=== Section Start ===

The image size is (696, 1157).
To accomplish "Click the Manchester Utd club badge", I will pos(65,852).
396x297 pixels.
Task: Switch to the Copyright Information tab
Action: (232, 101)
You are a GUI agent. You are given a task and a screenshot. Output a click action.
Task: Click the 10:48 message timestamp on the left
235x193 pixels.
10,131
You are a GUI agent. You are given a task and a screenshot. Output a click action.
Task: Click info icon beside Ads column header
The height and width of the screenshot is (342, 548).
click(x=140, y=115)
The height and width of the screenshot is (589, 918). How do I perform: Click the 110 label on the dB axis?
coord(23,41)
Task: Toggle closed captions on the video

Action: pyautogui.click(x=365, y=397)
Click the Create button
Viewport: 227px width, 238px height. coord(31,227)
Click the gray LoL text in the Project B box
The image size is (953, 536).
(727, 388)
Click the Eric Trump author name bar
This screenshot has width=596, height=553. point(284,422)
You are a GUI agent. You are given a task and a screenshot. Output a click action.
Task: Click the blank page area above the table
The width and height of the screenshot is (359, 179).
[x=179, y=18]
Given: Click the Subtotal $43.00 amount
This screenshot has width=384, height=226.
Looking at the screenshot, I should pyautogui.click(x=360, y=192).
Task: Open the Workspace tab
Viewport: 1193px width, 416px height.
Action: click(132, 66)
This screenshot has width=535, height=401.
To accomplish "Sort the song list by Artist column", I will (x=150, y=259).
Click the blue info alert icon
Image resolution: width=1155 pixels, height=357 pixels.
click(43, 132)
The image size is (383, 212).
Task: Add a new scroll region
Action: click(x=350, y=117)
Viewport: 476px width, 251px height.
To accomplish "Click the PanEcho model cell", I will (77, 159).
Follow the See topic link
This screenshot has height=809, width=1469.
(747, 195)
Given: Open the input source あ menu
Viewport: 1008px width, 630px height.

=== Section End ===

◆ **Exercise**:
The result should be the lines from the line with "Given: Open the input source あ menu" to the last line of the material, returned exactly and without any other line.

◆ **Result of this task**:
Given: Open the input source あ menu
Viewport: 1008px width, 630px height.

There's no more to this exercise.